Do you generally put your internal fillets only in the red -circled areas, or also in the blue-circled areas? In other words, for a three-fin rocket, would you use six or twelve internal fillets?

(For the blue circles, I am NOT asking if you put external fillets -- thank you.)
 
I've only ever put internal fillets at the point where the fins contact the motor mounts. Combined with the external fillets, I don't see how extra ones on the inside of the airframe tube would offer any additional needed support; just more weight.

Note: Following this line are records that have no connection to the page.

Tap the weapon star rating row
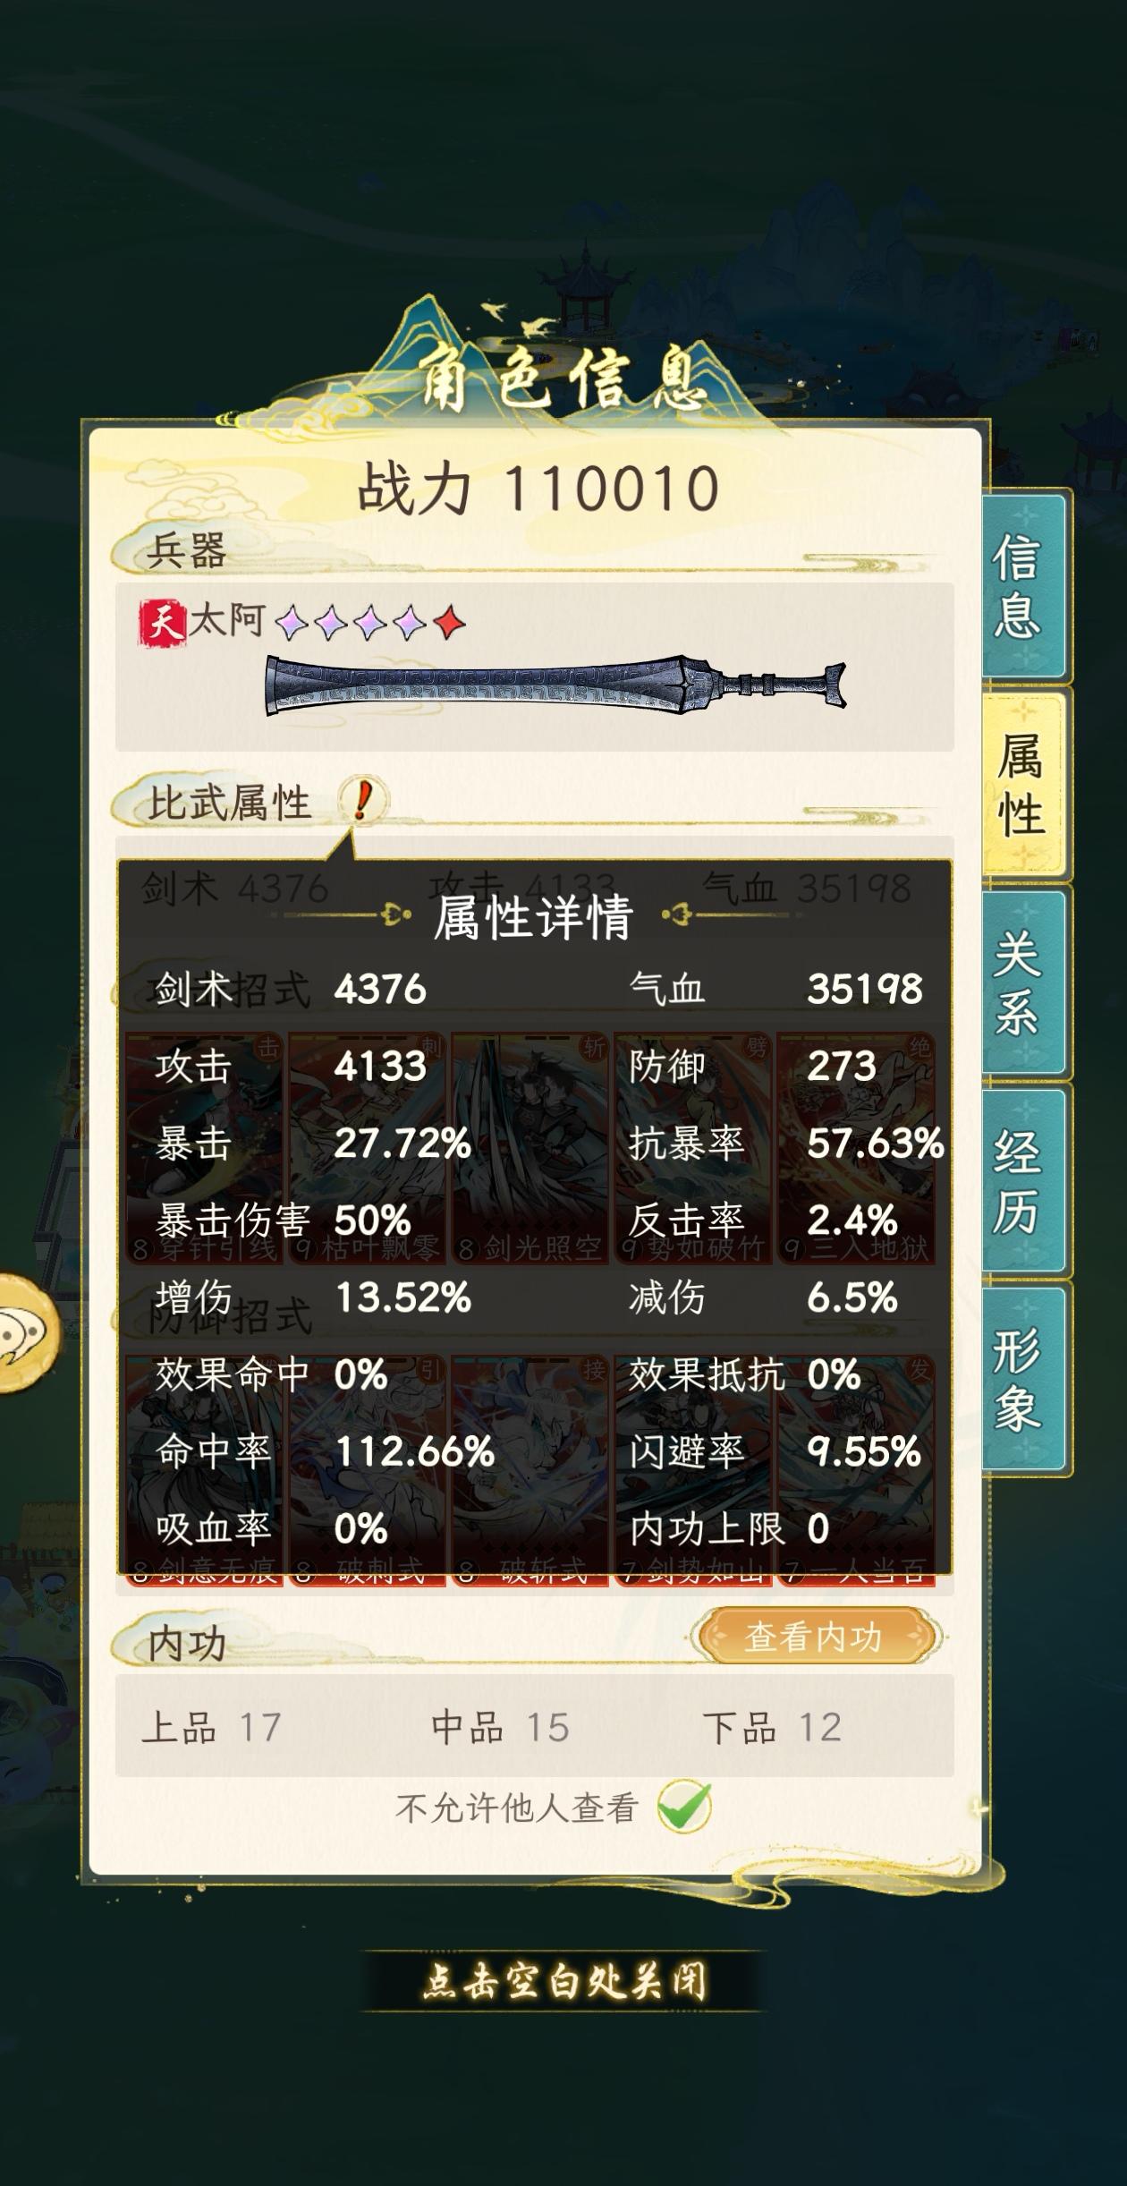The width and height of the screenshot is (1127, 2186). click(x=370, y=623)
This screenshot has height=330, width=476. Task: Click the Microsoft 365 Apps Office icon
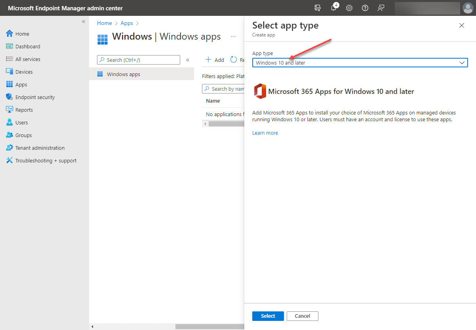click(260, 91)
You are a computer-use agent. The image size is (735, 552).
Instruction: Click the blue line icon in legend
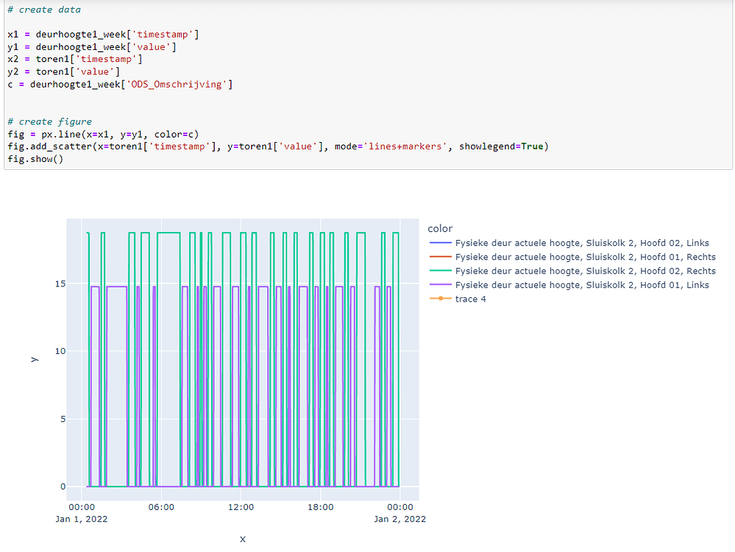pyautogui.click(x=439, y=243)
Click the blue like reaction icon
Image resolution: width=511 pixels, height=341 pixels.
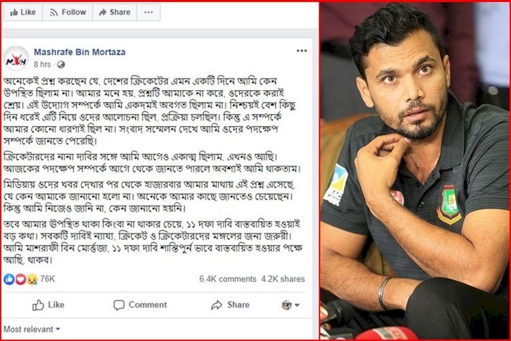9,279
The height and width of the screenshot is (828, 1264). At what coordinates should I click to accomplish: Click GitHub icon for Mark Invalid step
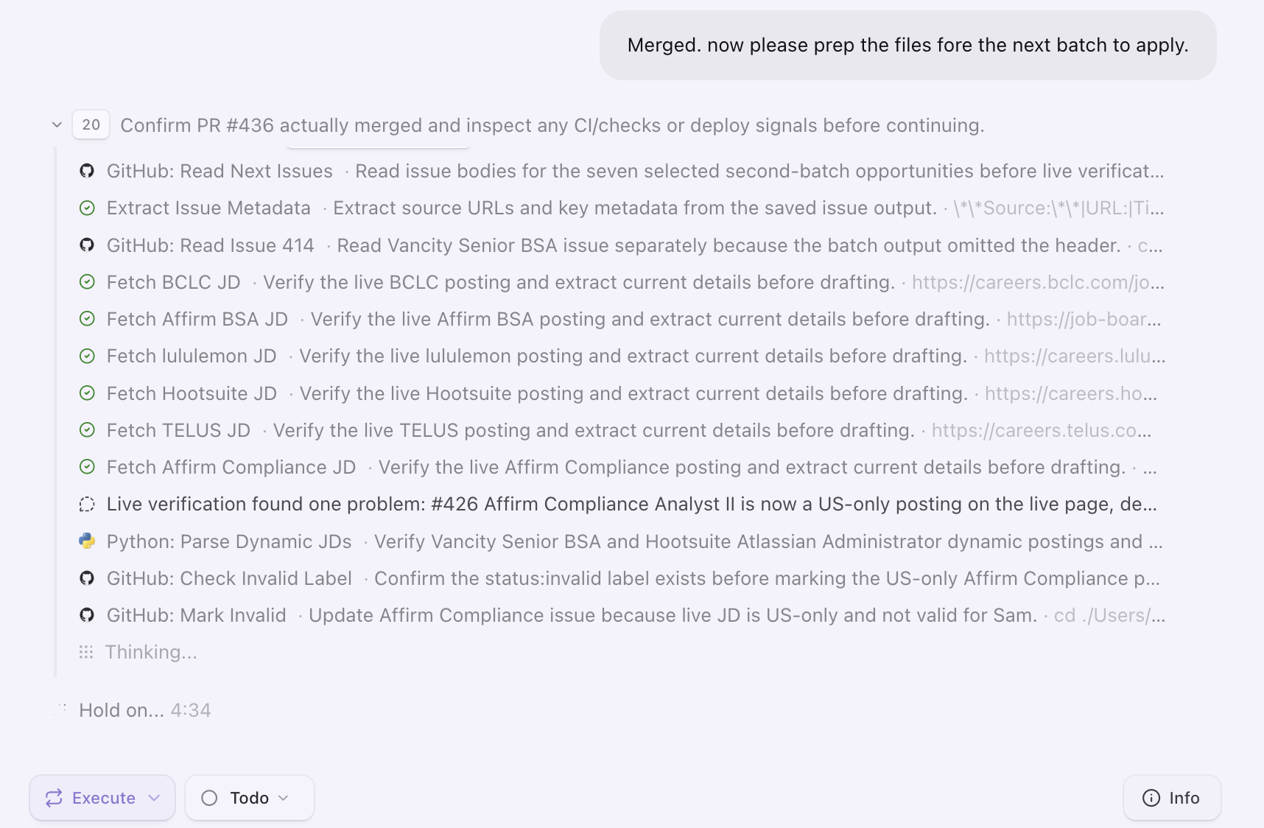coord(87,615)

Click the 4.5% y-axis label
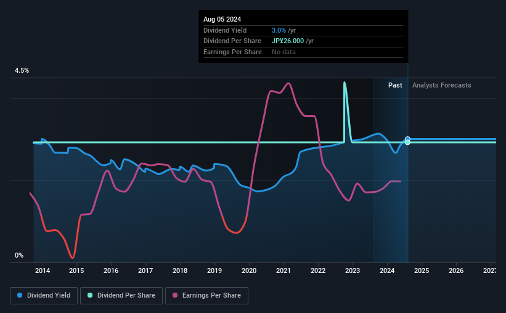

If you want to skip the external fillets to have a more angular military look, I would put ones on the inside.
 
I generally do both once I am in there. Not that I have ever thought it through.
 
I do both red and blue. The red ones maximize the ability to resist impact forces at the outer ends of the fins, but the internal blue ones strengthen the body tube. It's a small amount of work. I use chopsticks.


Steve Shannon
 
I aim for red, but because I suck at it, end up getting the blue for free.
 
All of them. If I am going through the trouble of sticking something in there to spread the glue - might as well hit 'em all while I have all the materials out. That said, I do tend to make them a bit smaller so I'm not adding a ridiculous amount of weight on the wrong end...
 
What for LPR? I haven't done any internal fillers at all, because there's no room to work in there, and I've assumed it's not really necessary. Should I be doing anything with internal fillets on TTW LPR builds?
 
What for LPR? I haven't done any internal fillers at all, because there's no room to work in there, and I've assumed it's not really necessary. Should I be doing anything with internal fillets on TTW LPR builds?

Have your fins fallen off?
I bet you're just fine.


Steve Shannon
 
It really comes down to structural integrity vs. added weight. With a very lightweight LPR, the amount of glue needed to create internal fillets may well make the rocket unstable, whereas with a heavier rocket, you have more leeway. The purpose of an internal fillet is to prevent the fin from breaking its root mount and going cockeyed.
 
Surviving landing is generally more of an issue with LPR and (most) MPR than losing a fin. Many HPRs too.
 
Red only, and barely at that.

Sometimes, foam may be the best course of action, and you get everything in one shot.
 
Red only for me.

What for LPR? I haven't done any internal fillers at all, because there's no room to work in there, and I've assumed it's not really necessary. Should I be doing anything with internal fillets on TTW LPR builds?
I usually just double-glue. Apply glue (PVA) to parts and mate, then unmate. When the glue goes off a little I apply a little more to the fin and then mate (with clamp) for the final time.
 
What for LPR? I haven't done any internal fillers at all, because there's no room to work in there, and I've assumed it's not really necessary. Should I be doing anything with internal fillets on TTW LPR builds?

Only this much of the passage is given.